# 문서 발췌:

□ □ □ □

위험 없는 오픈 가중치 모델을 향하여: LLM에서 공공 능력과 비공개 능력의 분리

초록

오픈웨이트 대규모 언어 모델(LLM)은 과학적 진보와 광범위한 배포를 가능하게 한다. 그러나 민감한 기능에 대한 접근 통제를 어렵게 만든다. 현재의 관행은 출시 전에 위험한 기능을 억제하거나, 특수 모델 변형, 입력/출력 모니터 및 API 권한을 사용하는 폐쇄 서비스를 통해 접근을 중재한다. 전자는 소수의 사용자가 제기하는 위험을 완화하기 위해 모든 사용자의 기능을 희생하면서 탈옥(jailbreak)에 취약하며, 후자는 근본적으로 오픈웨이트 출시와 양립할 수 없다. 본 논문에서는 단일 가중치 집합이 여러 기능 수준을 지원하는 계층적 언어 모델(TLM)을 제안한다. 기본 공개 구성에서 TLM은 기존 LLM처럼 동작한다. 컴팩트한 비밀 키는 작은 매개변수 부분집합에 대한 순열을 지정하여, 동일한 가중치 위에 추가 기능을 노출하는 대안적 계산 그래프를 유도한다. 우리는 두 구성을 처음부터 공동 사전학습한 후, 공개 모델의 행동을 보존하기 위해 정규화를 적용하여 비공개 데이터로 키가 있는 구성(keyed configuration)을 미세조정하는 학습 프로토콜을 개발한다. 우리는 1억 8천만 개 및 6억 5천만 개의 매개변수를 가진 TLM을 사전학습하고, 키가 있는 구성이 새로운 언어를 습득하고, 명령 수행 능력을 획득하며, 비공개 사실 지식을 기억할 수 있음을 입증하는 반면, 공개 구성은 이러한 능력을 전혀 나타내지 않음을 보여준다. 또한, 우리의 접근 방식이 여러 계층적 단계로 자연스럽게 확장된다는 것을 보여준다. 권한 부여가 입력 공간이 아닌 모델의 가중치 구조에서 작동하기 때문에, 이 메커니즘은 미세조정 기반 추출 및 부분 키 손상에 저항한다. 일반적으로 TLM은 오픈웨이트 출시와 선택적 기능 제어를 조화시키는 한 걸음을 내딛는다.

□ □ □ □

# 제시된 데이터:
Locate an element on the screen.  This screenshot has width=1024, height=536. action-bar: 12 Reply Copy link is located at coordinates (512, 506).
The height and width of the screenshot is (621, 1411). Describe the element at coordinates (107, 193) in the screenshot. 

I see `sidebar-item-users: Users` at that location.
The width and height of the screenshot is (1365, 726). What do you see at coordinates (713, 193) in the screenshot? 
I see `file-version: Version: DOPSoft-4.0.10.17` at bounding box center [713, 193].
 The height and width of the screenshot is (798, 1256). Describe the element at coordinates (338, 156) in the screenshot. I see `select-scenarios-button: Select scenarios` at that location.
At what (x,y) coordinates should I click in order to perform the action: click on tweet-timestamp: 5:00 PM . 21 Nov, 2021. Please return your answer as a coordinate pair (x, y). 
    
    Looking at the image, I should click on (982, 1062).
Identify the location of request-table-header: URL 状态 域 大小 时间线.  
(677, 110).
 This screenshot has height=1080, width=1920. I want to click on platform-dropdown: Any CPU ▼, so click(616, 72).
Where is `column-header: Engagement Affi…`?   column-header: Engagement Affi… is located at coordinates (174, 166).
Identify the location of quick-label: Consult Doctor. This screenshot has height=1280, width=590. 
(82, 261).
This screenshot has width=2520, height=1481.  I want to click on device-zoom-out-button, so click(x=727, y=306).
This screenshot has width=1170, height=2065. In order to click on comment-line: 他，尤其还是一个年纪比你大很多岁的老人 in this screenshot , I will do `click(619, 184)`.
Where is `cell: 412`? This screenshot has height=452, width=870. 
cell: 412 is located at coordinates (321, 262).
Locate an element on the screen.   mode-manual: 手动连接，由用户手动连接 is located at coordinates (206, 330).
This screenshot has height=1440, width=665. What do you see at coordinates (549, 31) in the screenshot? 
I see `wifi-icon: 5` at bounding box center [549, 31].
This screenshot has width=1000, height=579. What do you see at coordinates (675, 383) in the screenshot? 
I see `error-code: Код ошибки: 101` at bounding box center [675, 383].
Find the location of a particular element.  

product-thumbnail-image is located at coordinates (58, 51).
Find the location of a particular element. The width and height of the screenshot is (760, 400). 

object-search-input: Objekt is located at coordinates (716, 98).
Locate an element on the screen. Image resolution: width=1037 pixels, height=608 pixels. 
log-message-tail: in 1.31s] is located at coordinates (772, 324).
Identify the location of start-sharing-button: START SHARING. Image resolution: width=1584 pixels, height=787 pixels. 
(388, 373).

□ □ □ □

# 과제 모음:
(1) 계층적 언어 모델 초록에서 폐쇄 서비스가 접근을 중재할 때 사용하는 수단을 모두 나열하세요.
(2) 계층적 언어 모델 초록에서 "오픈웨이트 대규모 언어"으로 시작하여 "한 걸음을 내딛는다."으로 끝나는 부분을 그대로 옮겨 쓰세요.
(3) 계층적 언어 모델 초록에서 "오픈웨이트 대규모 언어 모델(LLM)은"으로 시작하는 문단을 주요 사실을 유지한 채 목록 형식으로 간추려 쓰세요.

# 과제별 답안:
(1) 특수 모델 변형, 입력/출력 모니터, API 권한

(2)
오픈웨이트 대규모 언어 모델(LLM)은 과학적 진보와 광범위한 배포를 가능하게 한다. 그러나 민감한 기능에 대한 접근 통제를 어렵게 만든다. 현재의 관행은 출시 전에 위험한 기능을 억제하거나, 특수 모델 변형, 입력/출력 모니터 및 API 권한을 사용하는 폐쇄 서비스를 통해 접근을 중재한다. 전자는 소수의 사용자가 제기하는 위험을 완화하기 위해 모든 사용자의 기능을 희생하면서 탈옥(jailbreak)에 취약하며, 후자는 근본적으로 오픈웨이트 출시와 양립할 수 없다. 본 논문에서는 단일 가중치 집합이 여러 기능 수준을 지원하는 계층적 언어 모델(TLM)을 제안한다. 기본 공개 구성에서 TLM은 기존 LLM처럼 동작한다. 컴팩트한 비밀 키는 작은 매개변수 부분집합에 대한 순열을 지정하여, 동일한 가중치 위에 추가 기능을 노출하는 대안적 계산 그래프를 유도한다. 우리는 두 구성을 처음부터 공동 사전학습한 후, 공개 모델의 행동을 보존하기 위해 정규화를 적용하여 비공개 데이터로 키가 있는 구성(keyed configuration)을 미세조정하는 학습 프로토콜을 개발한다. 우리는 1억 8천만 개 및 6억 5천만 개의 매개변수를 가진 TLM을 사전학습하고, 키가 있는 구성이 새로운 언어를 습득하고, 명령 수행 능력을 획득하며, 비공개 사실 지식을 기억할 수 있음을 입증하는 반면, 공개 구성은 이러한 능력을 전혀 나타내지 않음을 보여준다. 또한, 우리의 접근 방식이 여러 계층적 단계로 자연스럽게 확장된다는 것을 보여준다. 권한 부여가 입력 공간이 아닌 모델의 가중치 구조에서 작동하기 때문에, 이 메커니즘은 미세조정 기반 추출 및 부분 키 손상에 저항한다. 일반적으로 TLM은 오픈웨이트 출시와 선택적 기능 제어를 조화시키는 한 걸음을 내딛는다.

(3)
- 오픈웨이트 LLM은 과학적 진보와 광범위한 배포를 가능하게 하지만, 민감한 기능에 대한 접근 통제를 어렵게 만든다.
- 현재는 출시 전에 위험한 기능을 억제하거나, 특수 모델 변형, 입력/출력 모니터, API 권한을 쓰는 폐쇄 서비스로 접근을 중재한다.
- 기능 억제 방식은 모든 사용자의 기능을 희생시키며 탈옥에 취약하다.
- 폐쇄 서비스 방식은 오픈웨이트 출시와 근본적으로 양립할 수 없다.
- 논문은 단일 가중치 집합으로 여러 기능 수준을 지원하는 계층적 언어 모델(TLM)을 제안한다.
- 기본 공개 구성의 TLM은 기존 LLM처럼 동작한다.
- 컴팩트한 비밀 키는 작은 매개변수 부분집합의 순열을 지정하여, 같은 가중치 위에서 추가 기능을 노출하는 대안적 계산 그래프를 만든다.
- 학습 프로토콜은 두 구성을 처음부터 공동 사전학습한다. 이어서 공개 모델의 행동을 보존하는 정규화를 적용하면서 키가 있는 구성을 비공개 데이터로 미세조정한다.
- 1억 8천만 개와 6억 5천만 개 매개변수의 TLM에서, 키가 있는 구성은 새로운 언어를 습득하고 명령 수행 능력을 얻으며 비공개 사실 지식을 기억한다. 공개 구성은 이러한 능력을 전혀 나타내지 않는다.
- 이 접근 방식은 여러 계층적 단계로 자연스럽게 확장된다.
- 권한 부여가 입력 공간이 아닌 가중치 구조에서 작동하므로, 이 메커니즘은 미세조정 기반 추출과 부분 키 손상에 저항한다.
- TLM은 오픈웨이트 출시와 선택적 기능 제어를 조화시키는 한 걸음이다.